As it happens the Melbourne Leader had an article on it this week:
The State Government-funded scheme has attracted just 185 subscribers and 1350 trips since its launch in May, with BYO helmets and high deposit costs appearing to discourage would-be users.
Assuming those figures were from 11th July (the date before the article), that means 1350 trips since 31st May, or 42 days, which means about 32 trips per day.
The rate of trips per day does not appear to be growing. An RACV media release from 22nd June said at the time they’d clocked up 700 rides. That’s also 32 trips per day. Which is not to say it won’t grow in the future of course, as university restarts, and more bikes get rolled-out.

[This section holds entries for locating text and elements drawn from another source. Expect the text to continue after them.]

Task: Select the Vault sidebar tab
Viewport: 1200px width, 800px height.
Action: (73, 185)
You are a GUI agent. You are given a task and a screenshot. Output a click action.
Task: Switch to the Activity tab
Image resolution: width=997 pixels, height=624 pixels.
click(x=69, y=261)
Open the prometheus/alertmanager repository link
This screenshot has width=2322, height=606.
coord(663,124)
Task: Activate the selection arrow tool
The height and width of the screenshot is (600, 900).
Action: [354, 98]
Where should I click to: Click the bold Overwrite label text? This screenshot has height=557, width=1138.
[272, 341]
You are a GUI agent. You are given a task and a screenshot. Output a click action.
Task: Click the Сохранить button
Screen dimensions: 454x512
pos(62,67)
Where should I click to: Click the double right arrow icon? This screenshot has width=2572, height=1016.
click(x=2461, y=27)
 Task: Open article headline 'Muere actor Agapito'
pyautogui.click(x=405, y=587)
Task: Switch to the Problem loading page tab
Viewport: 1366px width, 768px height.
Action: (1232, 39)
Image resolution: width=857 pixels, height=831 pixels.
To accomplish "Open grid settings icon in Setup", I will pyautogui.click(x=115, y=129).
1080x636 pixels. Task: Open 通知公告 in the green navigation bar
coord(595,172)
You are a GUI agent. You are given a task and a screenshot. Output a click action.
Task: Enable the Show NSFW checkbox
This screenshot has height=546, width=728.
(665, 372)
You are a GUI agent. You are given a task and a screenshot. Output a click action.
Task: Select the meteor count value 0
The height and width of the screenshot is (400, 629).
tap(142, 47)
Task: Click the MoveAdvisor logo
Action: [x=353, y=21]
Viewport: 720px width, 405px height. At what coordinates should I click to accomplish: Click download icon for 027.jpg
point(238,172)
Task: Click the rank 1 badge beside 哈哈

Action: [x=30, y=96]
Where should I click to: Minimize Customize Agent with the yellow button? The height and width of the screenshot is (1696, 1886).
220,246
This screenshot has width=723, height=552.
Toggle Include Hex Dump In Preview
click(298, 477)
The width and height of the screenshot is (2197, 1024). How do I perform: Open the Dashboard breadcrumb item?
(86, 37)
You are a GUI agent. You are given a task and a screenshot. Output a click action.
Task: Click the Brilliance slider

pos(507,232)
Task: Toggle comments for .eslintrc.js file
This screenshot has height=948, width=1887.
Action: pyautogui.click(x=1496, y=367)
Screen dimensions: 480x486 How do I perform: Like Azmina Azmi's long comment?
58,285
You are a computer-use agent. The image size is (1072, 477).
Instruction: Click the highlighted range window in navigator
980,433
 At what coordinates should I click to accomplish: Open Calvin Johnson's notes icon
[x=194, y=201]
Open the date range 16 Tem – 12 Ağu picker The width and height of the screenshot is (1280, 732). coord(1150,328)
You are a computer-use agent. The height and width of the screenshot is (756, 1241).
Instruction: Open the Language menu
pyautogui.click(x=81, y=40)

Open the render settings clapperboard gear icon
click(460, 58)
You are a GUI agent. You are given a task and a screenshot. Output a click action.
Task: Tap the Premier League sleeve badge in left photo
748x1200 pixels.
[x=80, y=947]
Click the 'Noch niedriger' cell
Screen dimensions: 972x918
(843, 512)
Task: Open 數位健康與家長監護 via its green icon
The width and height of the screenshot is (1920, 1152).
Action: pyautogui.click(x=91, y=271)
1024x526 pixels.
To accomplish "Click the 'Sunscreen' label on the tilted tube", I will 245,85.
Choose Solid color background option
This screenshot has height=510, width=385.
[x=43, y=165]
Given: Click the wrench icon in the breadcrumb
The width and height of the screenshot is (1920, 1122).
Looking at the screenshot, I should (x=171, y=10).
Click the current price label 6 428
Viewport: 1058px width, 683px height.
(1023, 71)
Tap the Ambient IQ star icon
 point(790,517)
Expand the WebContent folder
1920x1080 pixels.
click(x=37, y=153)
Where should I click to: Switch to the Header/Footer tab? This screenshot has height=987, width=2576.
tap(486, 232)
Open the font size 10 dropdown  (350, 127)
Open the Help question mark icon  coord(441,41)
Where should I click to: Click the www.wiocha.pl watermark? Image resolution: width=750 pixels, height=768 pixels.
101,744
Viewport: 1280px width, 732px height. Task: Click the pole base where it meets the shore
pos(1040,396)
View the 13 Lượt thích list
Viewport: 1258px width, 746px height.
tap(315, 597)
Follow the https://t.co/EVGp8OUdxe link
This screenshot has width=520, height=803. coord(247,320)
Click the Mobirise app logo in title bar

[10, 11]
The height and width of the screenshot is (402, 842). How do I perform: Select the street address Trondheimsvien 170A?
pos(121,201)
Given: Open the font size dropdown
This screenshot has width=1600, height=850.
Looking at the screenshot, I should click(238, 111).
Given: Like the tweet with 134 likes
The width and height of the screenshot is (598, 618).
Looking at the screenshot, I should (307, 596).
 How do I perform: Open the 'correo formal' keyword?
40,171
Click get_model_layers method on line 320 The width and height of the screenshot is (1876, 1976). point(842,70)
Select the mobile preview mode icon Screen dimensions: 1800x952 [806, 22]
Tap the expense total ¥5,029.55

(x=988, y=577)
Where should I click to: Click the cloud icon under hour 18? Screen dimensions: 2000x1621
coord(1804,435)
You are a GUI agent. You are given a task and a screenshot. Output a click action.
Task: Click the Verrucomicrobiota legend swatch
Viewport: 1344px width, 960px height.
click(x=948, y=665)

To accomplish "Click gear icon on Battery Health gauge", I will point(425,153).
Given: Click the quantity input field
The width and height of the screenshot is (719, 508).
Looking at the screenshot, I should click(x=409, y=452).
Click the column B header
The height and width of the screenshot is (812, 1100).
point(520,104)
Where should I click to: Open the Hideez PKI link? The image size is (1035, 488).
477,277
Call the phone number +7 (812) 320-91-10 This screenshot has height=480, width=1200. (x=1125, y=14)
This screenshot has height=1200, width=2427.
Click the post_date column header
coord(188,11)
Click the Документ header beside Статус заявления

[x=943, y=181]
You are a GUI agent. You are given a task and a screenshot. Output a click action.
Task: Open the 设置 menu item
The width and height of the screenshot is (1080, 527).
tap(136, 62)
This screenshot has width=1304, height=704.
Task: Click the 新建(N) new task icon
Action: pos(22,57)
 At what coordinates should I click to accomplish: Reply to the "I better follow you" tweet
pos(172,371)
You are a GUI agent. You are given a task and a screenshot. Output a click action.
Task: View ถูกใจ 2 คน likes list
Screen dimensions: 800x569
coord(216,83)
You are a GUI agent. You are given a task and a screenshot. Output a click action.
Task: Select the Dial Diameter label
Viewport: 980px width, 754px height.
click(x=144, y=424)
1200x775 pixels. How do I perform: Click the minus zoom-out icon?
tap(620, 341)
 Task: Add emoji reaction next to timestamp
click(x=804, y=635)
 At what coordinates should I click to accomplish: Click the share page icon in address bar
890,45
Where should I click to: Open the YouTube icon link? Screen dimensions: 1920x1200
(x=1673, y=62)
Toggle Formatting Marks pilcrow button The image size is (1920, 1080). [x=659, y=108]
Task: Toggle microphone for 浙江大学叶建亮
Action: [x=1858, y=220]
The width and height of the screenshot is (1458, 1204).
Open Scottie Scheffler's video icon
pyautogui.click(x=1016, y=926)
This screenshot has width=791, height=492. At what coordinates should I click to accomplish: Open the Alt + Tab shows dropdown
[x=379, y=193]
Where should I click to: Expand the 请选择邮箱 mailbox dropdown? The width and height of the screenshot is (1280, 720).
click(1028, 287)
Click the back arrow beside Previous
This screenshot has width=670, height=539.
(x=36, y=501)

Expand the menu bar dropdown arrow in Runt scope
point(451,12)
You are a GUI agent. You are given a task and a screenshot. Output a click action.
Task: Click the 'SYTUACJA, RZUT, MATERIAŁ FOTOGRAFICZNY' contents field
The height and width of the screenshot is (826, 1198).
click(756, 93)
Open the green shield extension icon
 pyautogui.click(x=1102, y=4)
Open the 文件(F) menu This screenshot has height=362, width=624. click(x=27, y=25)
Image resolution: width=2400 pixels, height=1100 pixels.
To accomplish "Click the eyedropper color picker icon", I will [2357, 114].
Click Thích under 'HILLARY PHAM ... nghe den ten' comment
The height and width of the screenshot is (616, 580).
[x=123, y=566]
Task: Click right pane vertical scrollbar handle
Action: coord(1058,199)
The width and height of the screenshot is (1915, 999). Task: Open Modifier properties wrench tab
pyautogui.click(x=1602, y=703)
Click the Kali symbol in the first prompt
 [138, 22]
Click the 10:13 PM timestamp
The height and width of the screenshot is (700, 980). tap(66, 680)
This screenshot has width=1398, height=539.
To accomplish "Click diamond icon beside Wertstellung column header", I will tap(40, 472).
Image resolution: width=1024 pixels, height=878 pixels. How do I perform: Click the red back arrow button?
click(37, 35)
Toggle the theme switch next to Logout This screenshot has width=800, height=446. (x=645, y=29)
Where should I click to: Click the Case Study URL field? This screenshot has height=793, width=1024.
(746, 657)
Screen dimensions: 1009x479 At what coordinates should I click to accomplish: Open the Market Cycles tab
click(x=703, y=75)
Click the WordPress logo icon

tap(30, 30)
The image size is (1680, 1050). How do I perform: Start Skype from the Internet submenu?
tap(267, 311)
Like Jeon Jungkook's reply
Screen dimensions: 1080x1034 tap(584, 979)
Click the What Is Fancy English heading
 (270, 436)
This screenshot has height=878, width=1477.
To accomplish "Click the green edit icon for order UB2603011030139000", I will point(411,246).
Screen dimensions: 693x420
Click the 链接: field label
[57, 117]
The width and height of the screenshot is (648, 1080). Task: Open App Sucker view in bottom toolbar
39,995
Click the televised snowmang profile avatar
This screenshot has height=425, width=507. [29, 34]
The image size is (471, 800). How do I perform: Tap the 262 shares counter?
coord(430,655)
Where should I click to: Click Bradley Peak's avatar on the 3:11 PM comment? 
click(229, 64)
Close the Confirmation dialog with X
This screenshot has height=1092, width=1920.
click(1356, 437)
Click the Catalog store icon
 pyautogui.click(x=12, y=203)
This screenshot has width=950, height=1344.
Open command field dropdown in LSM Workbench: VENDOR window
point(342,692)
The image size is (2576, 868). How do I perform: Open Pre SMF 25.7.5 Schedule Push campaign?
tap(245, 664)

The Leader article mentions there are currently 100 bikes, so each bike has been used, on average, once every three days.
The other week I watched ABC2’s e2 programme on the Paris bike share system Vélib’, which seems to have been a big success. According to Wikipedia (and from memory the programme said similar things), it has 20,000 bicycles and 1,639 stations, and it’s apparently spread well beyond central Paris. It has a similar pricing scheme to Melbourne, geared at short trips, with free hire for the first half-hour.
Paris’s system has about 120,000 trips per day, so on average each bike is used 6 times per day. Clearly we’ve got a long way to go in Melbourne. I’m just not sure if it’s going to take off.
I haven’t seen people using the bikes, but I’m told those that are seem to be grabbing them and riding around without helmets, suggesting they’re tourists unaware of the helmet rules, or locals willing to risk the fine. Presumably at least some are rocking up with their own helmet to use.
Now, I don’t mind the concept of bike share. Cycling, particularly in the CBD and inner-suburbs, has matured over the last few years. In fact if there are any public main streets I’d feel safe cycling on, it would be in the CBD, where with some exceptions, there’s very little traffic.
But I still struggle to see where the market for Melbourne Bike Share is, given most Melburnians arrive in the CBD with an all-day ticket they can use on trams for short trips, and tram services along most CBD corridors are very frequent (though admittedly slow and overcrowded much of the time).
And it’s the helmet requirement that is really going to prevent a lot of people using it. Even proponents seem to accept that this casts doubt on whether it’ll work.
Update 23/7/2010: While the Leader article says there are currently 100 bikes, today’s Age article and the official web site both say there are 600 bikes. However, I attempted to count the total number of bikes using the station map, and came up with 314.